O Brasil registrou um aumento preocupante nos casos de feminicídio no primeiro trimestre de 2026. De acordo com dados do Ministério da Justiça e Segurança Pública, 399 mulheres foram vítimas desse tipo de crime entre janeiro e março, o que representa uma média alarmante de uma morte a cada 5 horas e 25 minutos no país.
O número representa um crescimento de 7,55% em relação ao mesmo período de 2025 e marca o início de ano mais letal para mulheres desde o início do monitoramento, em 2015. Naquele ano, foram contabilizadas 125 vítimas no primeiro trimestre, número que praticamente triplicou ao longo de uma década, superando inclusive os registros de anos recentes, como 2022 (372 casos) e 2024 (384 casos).

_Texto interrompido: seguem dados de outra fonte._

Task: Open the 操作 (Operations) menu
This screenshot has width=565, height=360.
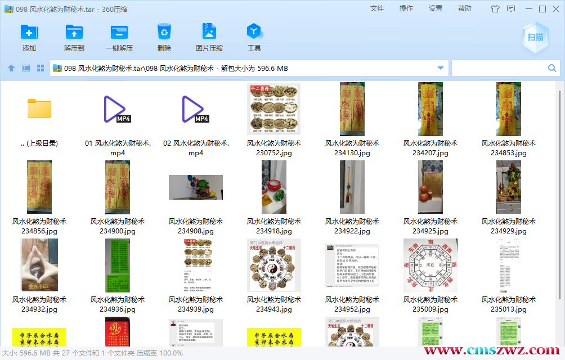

Os dados fazem parte do Sistema Nacional de Informações de Segurança Pública (Sinesp), que reúne informações enviadas pelos estados, Distrito Federal, Polícia Federal e Polícia Rodoviária Federal.

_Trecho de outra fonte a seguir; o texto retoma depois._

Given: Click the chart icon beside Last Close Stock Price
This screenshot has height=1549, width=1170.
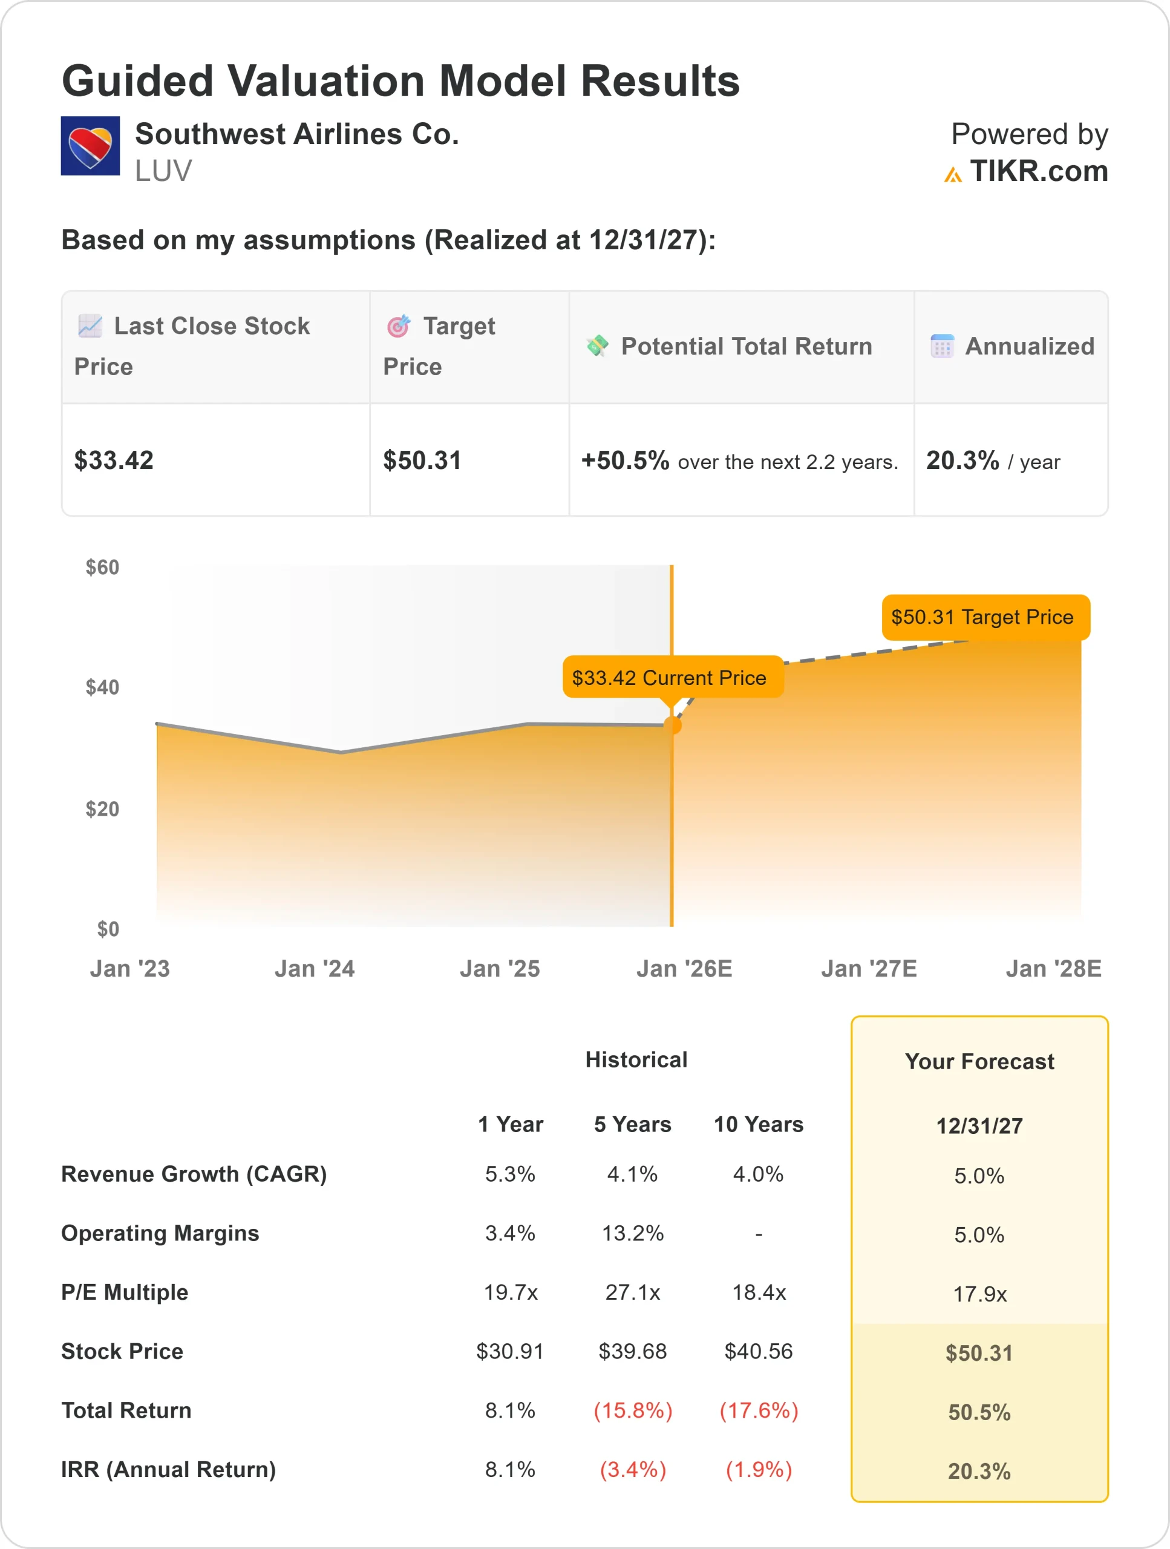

Entre os meses analisados, janeiro foi o mais violento, com 142 feminicídios registrados. Em fevereiro, foram 123 casos, seguido por março, que voltou a apresentar alta, com 134 vítimas.Em números absolutos, o estado de São Paulo lidera o ranking nacional, com 86 casos registrados no período. Na sequência aparecem Minas Gerais (42), Paraná (33), Bahia (25) e Rio Grande do Sul (24). Por outro lado, apenas dois estados brasileiros não registraram casos de feminicídio no primeiro trimestre de 2026: Acre e Roraima.
Embora não lidere em números absolutos, o estado do Amapá apresentou o maior crescimento proporcional do país. Foram sete casos registrados em 2026, contra dois no mesmo período de 2025, um aumento de 250%.
O avanço dos números no início de 2026 ocorre após um ano já considerado crítico. Em 2025, o Brasil registrou 1.470 feminicídios ao longo dos 12 meses, superando o recorde anterior de 2024, que havia contabilizado 1.464 casos.
Especialistas apontam que os dados evidenciam a persistência da violência de gênero no país e reforçam a necessidade de políticas públicas mais eficazes de prevenção, proteção às vítimas e responsabilização dos agressores.
As investigações e o monitoramento seguem sendo realizados pelas autoridades competentes, enquanto o cenário continua a exigir atenção urgente de toda a sociedade.